13 days

Azelle

13 day till my due date. Yes, I should add another 10 if we go late but would rather focus on the next 13 first.

My list of complains/pains is probably longer than 13. I have started getting contractions intermittently. (Midwife confirmed they are real just not strong enough.)

However, today I want to focus on the fact I have almost made it to meet baby. My coworker/pregnancy buddy just went out. She was having complications but her baby is healthy. I could get down because she has her baby and I still don’t. Yet, it is a blessing that we aren’t having complications and everyday baby stays in the stronger baby will be when born.

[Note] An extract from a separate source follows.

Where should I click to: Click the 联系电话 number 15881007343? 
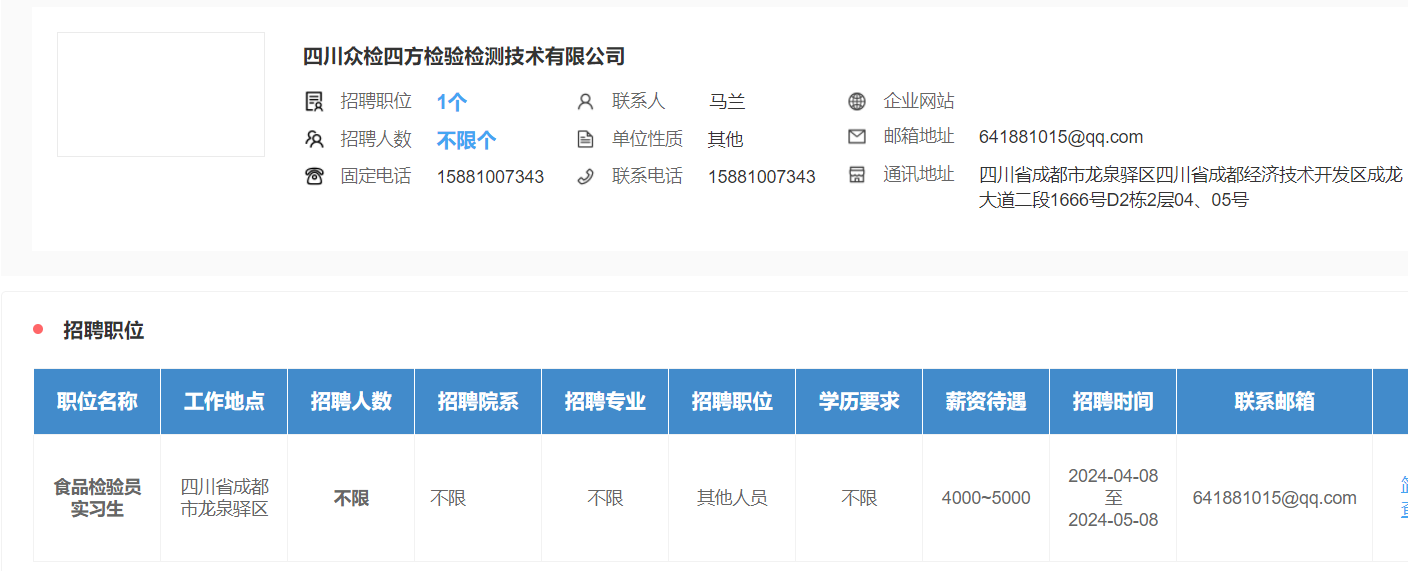click(x=761, y=177)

I am emotionally tired of pain and discomfort. I know I could throw in the towel and whine until they give me pictosin. Yet, part of using a midwife and choosing low medical interventions is knowing this journey isn’t easy. I am essentially testing myself and telling myself I am stronger than pain. I am stronger than the hard times. Most importantly I am strong enough to make a commitment to myself and follow through, even if it is the hardest thing I have ever done.

No, I don’t have to do it this way. No, this isn’t for everyone and doesn’t make me any better of a woman. Pregnancy is hard and if Mom and baby make it through then it is a blessing, regardless of how. For me this quest isn’t about connecting to some primitive ancestral way of life. This is me taking control and empowering myself to be challenged.

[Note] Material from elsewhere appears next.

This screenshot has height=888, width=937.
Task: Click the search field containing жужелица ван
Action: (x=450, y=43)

Before I got pregnant I was really overweight. Was told to limit weight gain to under 20 pounds, which I have so far. I didn’t want to exercise because it made me uncomfortable. I haven’t drastically changed my eating or started running. But I have started to care more about myself.

Regardless of how this plays out or when baby decides to come, I feel stronger and more sure of myself. I know sleepless nights will test me and my journey into motherhood is just starting. However, confidence in myself will help when I don’t know what to do. Even if I don’t know baby and I will make it through.